══ MATERIALS PROVIDED ══
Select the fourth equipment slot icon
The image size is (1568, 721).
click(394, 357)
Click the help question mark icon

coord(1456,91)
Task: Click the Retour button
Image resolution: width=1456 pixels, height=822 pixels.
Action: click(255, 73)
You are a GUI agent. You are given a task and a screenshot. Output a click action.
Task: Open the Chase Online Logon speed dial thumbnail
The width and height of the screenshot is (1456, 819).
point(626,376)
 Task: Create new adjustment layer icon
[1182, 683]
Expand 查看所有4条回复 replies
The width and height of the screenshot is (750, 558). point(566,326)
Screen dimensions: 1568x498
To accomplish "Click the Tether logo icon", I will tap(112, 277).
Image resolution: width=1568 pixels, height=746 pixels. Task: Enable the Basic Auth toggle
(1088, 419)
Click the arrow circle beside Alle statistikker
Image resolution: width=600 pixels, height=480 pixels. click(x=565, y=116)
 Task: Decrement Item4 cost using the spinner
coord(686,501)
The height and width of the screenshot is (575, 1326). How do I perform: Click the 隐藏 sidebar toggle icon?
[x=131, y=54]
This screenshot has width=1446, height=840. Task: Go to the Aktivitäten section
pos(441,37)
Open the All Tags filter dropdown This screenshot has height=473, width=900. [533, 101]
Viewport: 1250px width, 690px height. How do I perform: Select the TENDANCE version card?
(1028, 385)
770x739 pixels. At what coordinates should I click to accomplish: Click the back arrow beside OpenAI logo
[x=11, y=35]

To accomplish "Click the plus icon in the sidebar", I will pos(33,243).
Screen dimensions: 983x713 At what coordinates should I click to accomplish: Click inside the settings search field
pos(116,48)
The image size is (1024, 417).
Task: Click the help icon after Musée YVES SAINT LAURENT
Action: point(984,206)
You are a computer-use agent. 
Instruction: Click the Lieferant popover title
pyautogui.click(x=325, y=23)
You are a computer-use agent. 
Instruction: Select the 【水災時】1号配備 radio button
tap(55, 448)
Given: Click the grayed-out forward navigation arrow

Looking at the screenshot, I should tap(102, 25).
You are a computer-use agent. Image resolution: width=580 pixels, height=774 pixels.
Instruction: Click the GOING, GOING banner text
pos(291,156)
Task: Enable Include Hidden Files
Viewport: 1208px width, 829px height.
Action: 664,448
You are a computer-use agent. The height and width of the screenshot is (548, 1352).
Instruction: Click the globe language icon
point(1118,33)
═══
### [SET PROBLEM]
Please print the whole listing above again, reproducing every line without any change.

### [FINAL RESULT]
Select the fourth equipment slot icon
The image size is (1568, 721).
click(394, 357)
Click the help question mark icon

coord(1456,91)
Task: Click the Retour button
Image resolution: width=1456 pixels, height=822 pixels.
Action: click(255, 73)
You are a GUI agent. You are given a task and a screenshot. Output a click action.
Task: Open the Chase Online Logon speed dial thumbnail
The width and height of the screenshot is (1456, 819).
point(626,376)
 Task: Create new adjustment layer icon
[1182, 683]
Expand 查看所有4条回复 replies
The width and height of the screenshot is (750, 558). point(566,326)
Screen dimensions: 1568x498
To accomplish "Click the Tether logo icon", I will tap(112, 277).
Image resolution: width=1568 pixels, height=746 pixels. Task: Enable the Basic Auth toggle
(1088, 419)
Click the arrow circle beside Alle statistikker
Image resolution: width=600 pixels, height=480 pixels. click(x=565, y=116)
 Task: Decrement Item4 cost using the spinner
coord(686,501)
The height and width of the screenshot is (575, 1326). How do I perform: Click the 隐藏 sidebar toggle icon?
[x=131, y=54]
This screenshot has width=1446, height=840. Task: Go to the Aktivitäten section
pos(441,37)
Open the All Tags filter dropdown This screenshot has height=473, width=900. [533, 101]
Viewport: 1250px width, 690px height. How do I perform: Select the TENDANCE version card?
(1028, 385)
770x739 pixels. At what coordinates should I click to accomplish: Click the back arrow beside OpenAI logo
[x=11, y=35]

To accomplish "Click the plus icon in the sidebar", I will pos(33,243).
Screen dimensions: 983x713 At what coordinates should I click to accomplish: Click inside the settings search field
pos(116,48)
The image size is (1024, 417).
Task: Click the help icon after Musée YVES SAINT LAURENT
Action: point(984,206)
You are a computer-use agent. 
Instruction: Click the Lieferant popover title
pyautogui.click(x=325, y=23)
You are a computer-use agent. 
Instruction: Select the 【水災時】1号配備 radio button
tap(55, 448)
Given: Click the grayed-out forward navigation arrow

Looking at the screenshot, I should tap(102, 25).
You are a computer-use agent. Image resolution: width=580 pixels, height=774 pixels.
Instruction: Click the GOING, GOING banner text
pos(291,156)
Task: Enable Include Hidden Files
Viewport: 1208px width, 829px height.
Action: 664,448
You are a computer-use agent. The height and width of the screenshot is (548, 1352).
Instruction: Click the globe language icon
point(1118,33)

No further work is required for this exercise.